The records in the Seychelles register cite Coutts & Co Limited (Singapore Branch) as the named principle client of Good Star, implying that officials at the bank were involved in setting up the company and must have been aware that Jho Low was the beneficial owner of the company after all.
There should have been no confusion at the sister branch in Zurich about the beneficial owner of Good Star in this case, meaning they ought to have realised that Jho Low was a politically connected person in Malaysia at the highest level and also that this account was not related to the 1MDB joint venture as claimed.

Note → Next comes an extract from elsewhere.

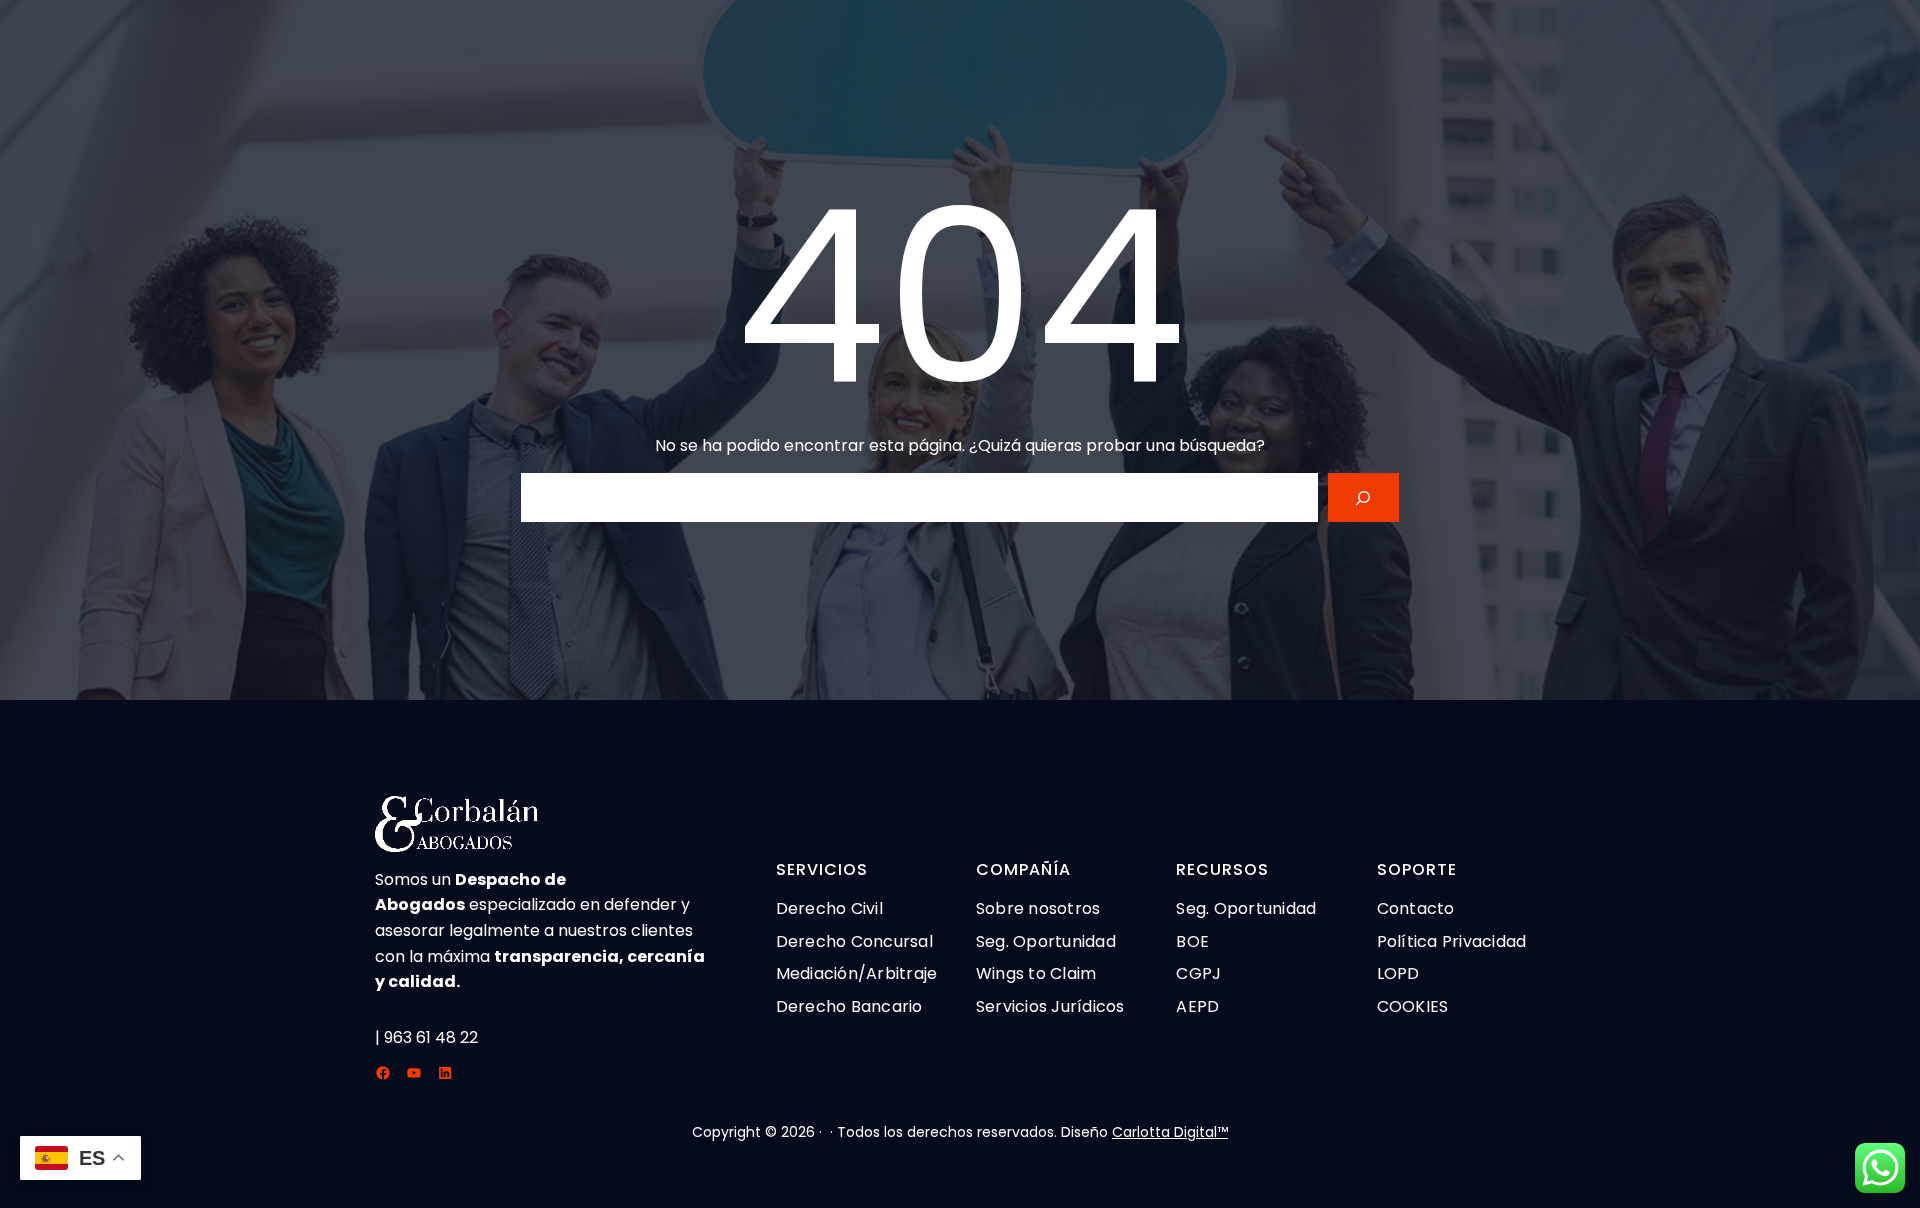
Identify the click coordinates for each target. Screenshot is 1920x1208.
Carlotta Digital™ (1170, 1132)
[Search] (1363, 497)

This latest discovery places the Singapore Merchant Bank Branch of Coutts, based at One Raffles Quay at the centre of the enquiries into how this money went missing from 1MDB. Yet again, private banks appear to have worked hand in glove with off-shore havens and the UK based incoporation agency (Offshore Incorporations Limited) to assist the transfers of enormous sums of money of dubious origin linked to Malaysia’s 1MDB scandal.
The unravelling of this cover up has come a long way since the denials by Jho Low and Najib Razak at the start of 2015 that either of them had any direct involvement at all in the fund and its massive transfers of cash.